Depending on the symptoms, the rabies may be described as “furious” or “paralytic“. The furious rabies — the more common form (80% ) — is characterized by hyperactivity, confusion, abnormal behavior, paranoia, terror, hallucinations, and hydrophobia (“fear of water“). The paralytic rabies, as the name implies, causes paralysis starting from the
site of bite (or entry). Both of these types may lead to coma and eventually to the death of the patient. However, patients with the furious type have higher risks, due to the likely cardio-respiratory arrest. Without an early and proper medical intervention, death may ensue typically two to ten days after these symptoms
Rabies – pathobiology
How rabies causes behavioural changes baffles scientists. In 1980s and 1990s, researchers explicated how the virus caused paralysis. Accordingly, the glycoprotein at the cell surface of the Lyssavirus competes against acetylcholine in terms of binding affinities to specific muscle receptors (e.g. nicotinic acetylcholine receptors). Lately, researchers conjectured that the virus could also be doing the same with the similar receptors found in the brain. Furthermore, they presumed that the interaction could have affected how the brain cells normally communicate, and thereby induced changes in the behavior of the host.

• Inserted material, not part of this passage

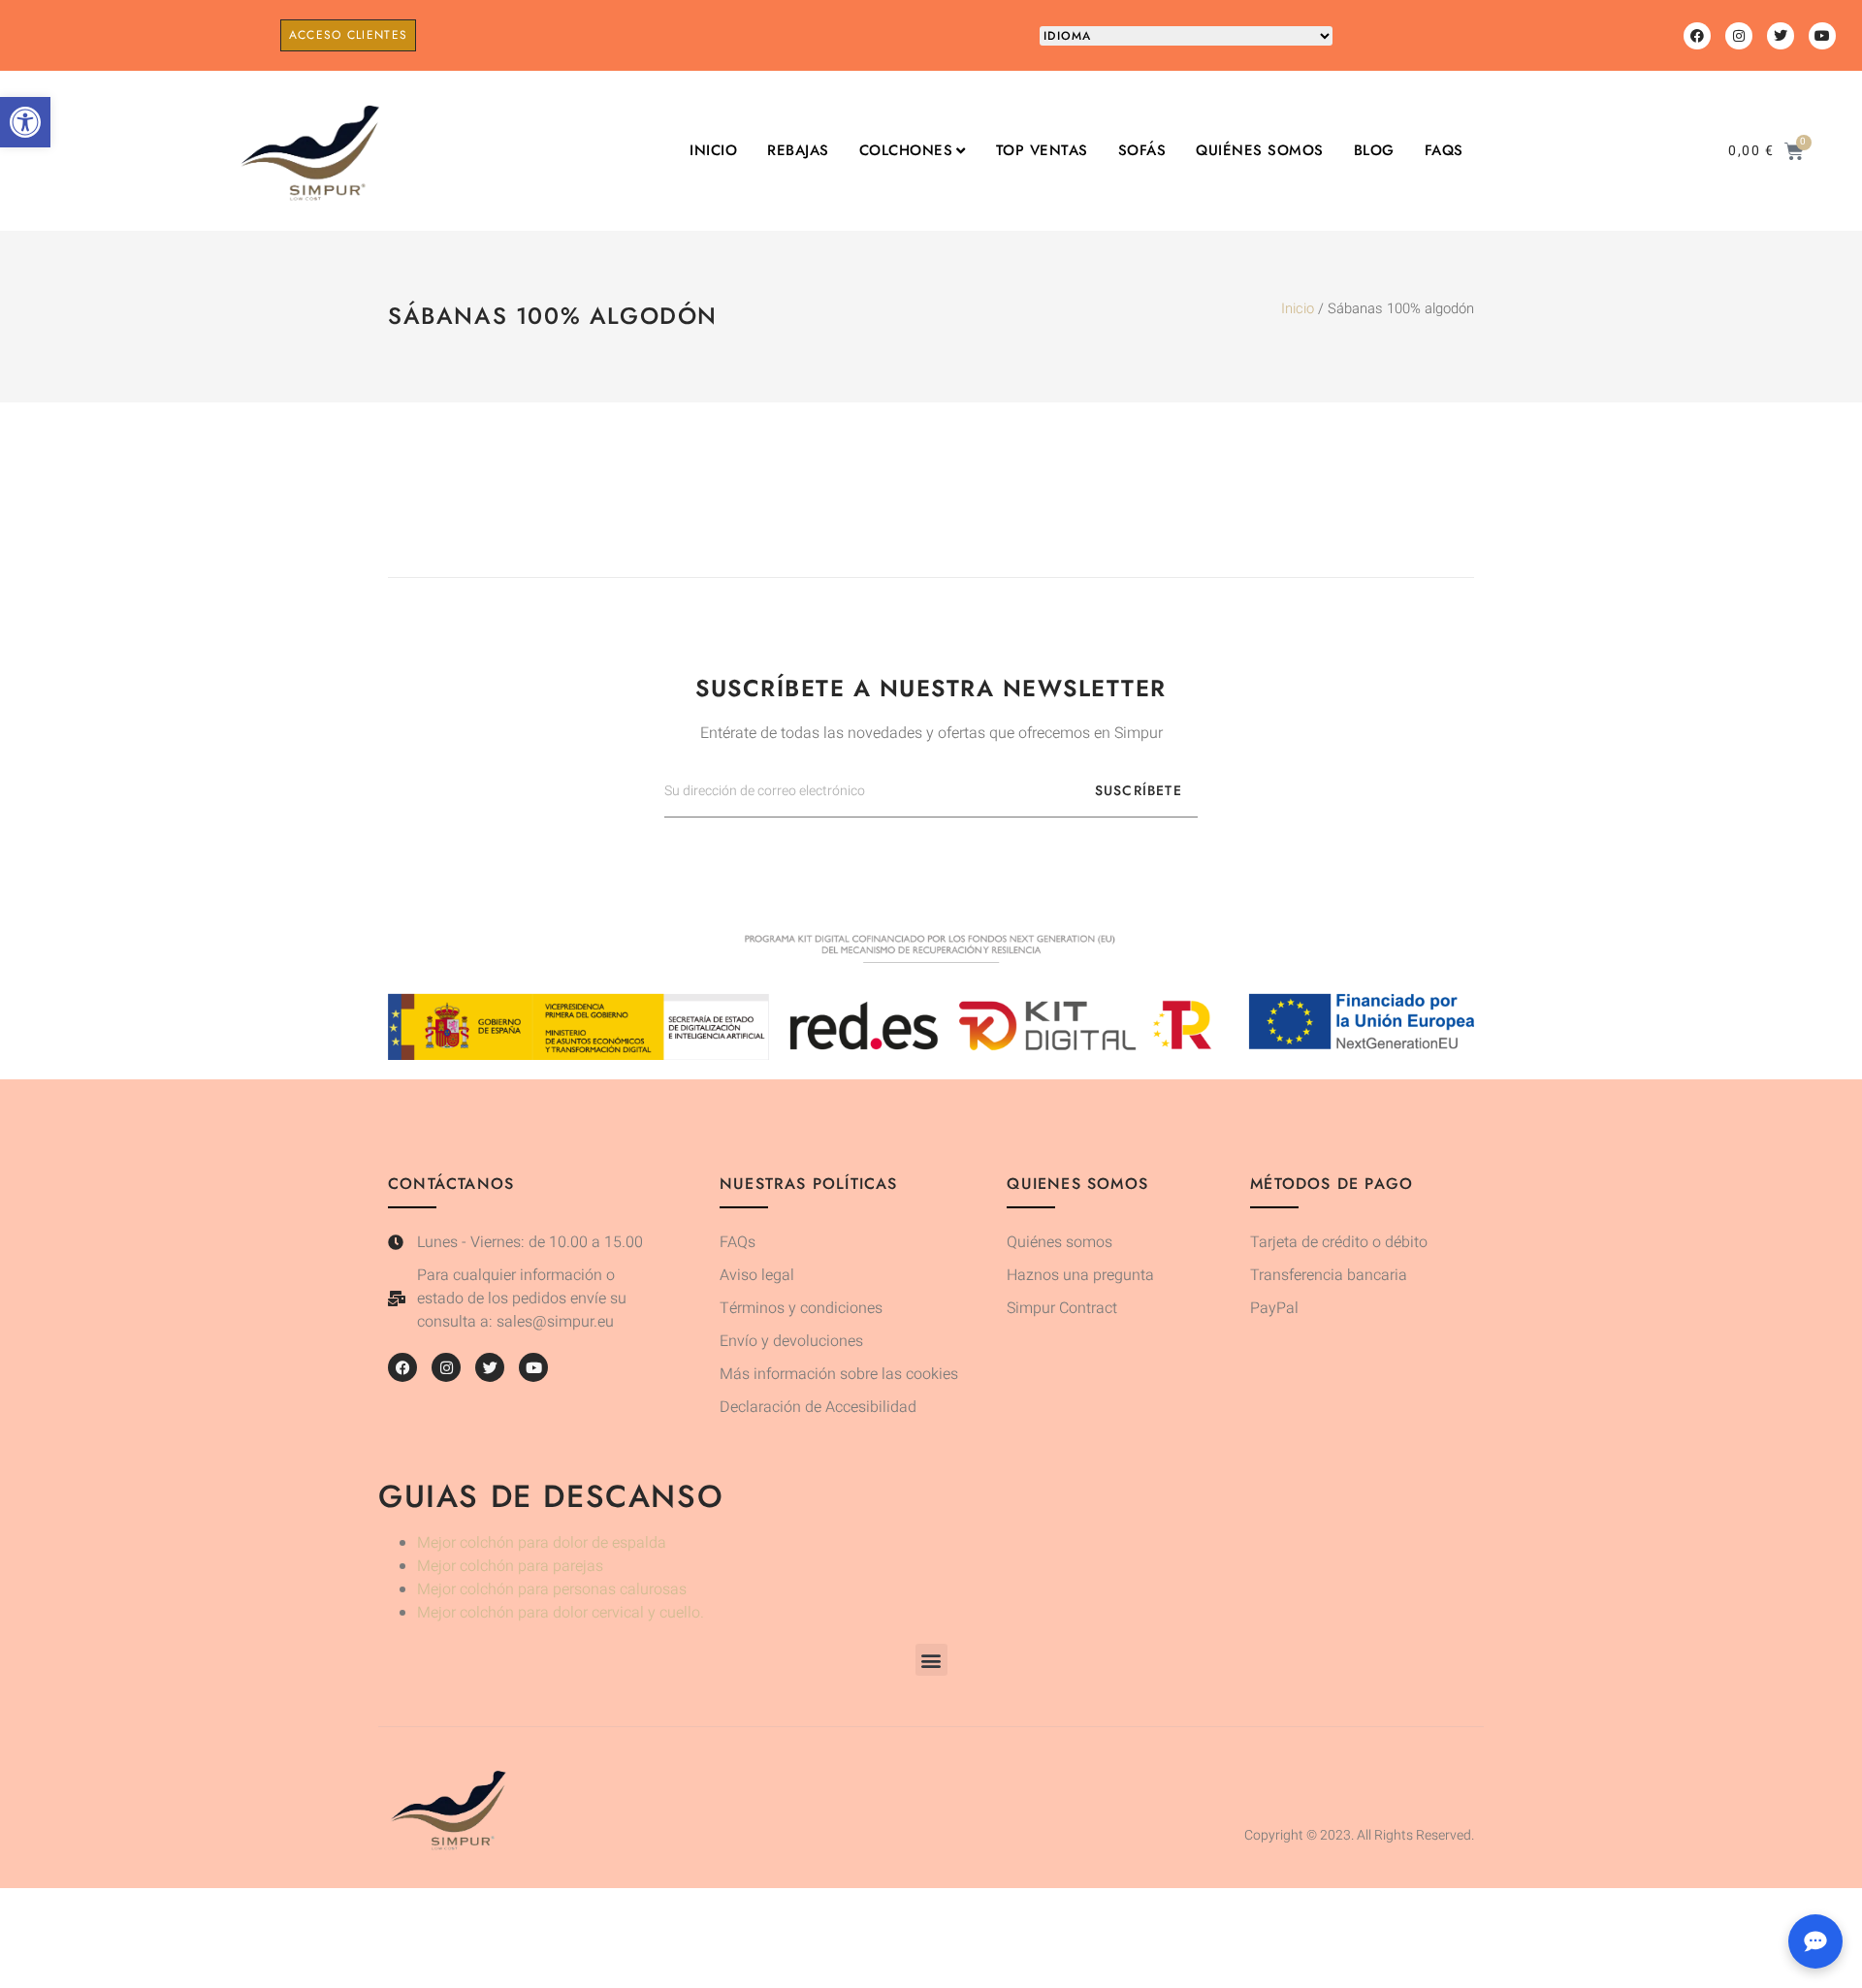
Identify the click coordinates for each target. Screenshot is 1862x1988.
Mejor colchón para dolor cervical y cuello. (560, 1612)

Recently, researchers from the Ohio State University College of Medicine and The Ohio State University Wexner Medical Center conducted a study aimed at identifying dog breeds and physical traits that pose a high risk of biting with severe injury. Their data could provide an empirical basis when deciding which dogs to own. Still, further studies on rabies are necessary since the disease is marked as fatal as soon as the clinical symptoms set in. Although vaccine-preventable, rabies, especially via a dog bite, remains a significant cause of annual deaths in humans, both young and old. Novel treatments and vaccines that are effective and economical could preclude death. At present, the staggering cost of treatment remains a major health-care restraint. Without the proper and early treatment, death from rabies, unfortunately, is almost always certain.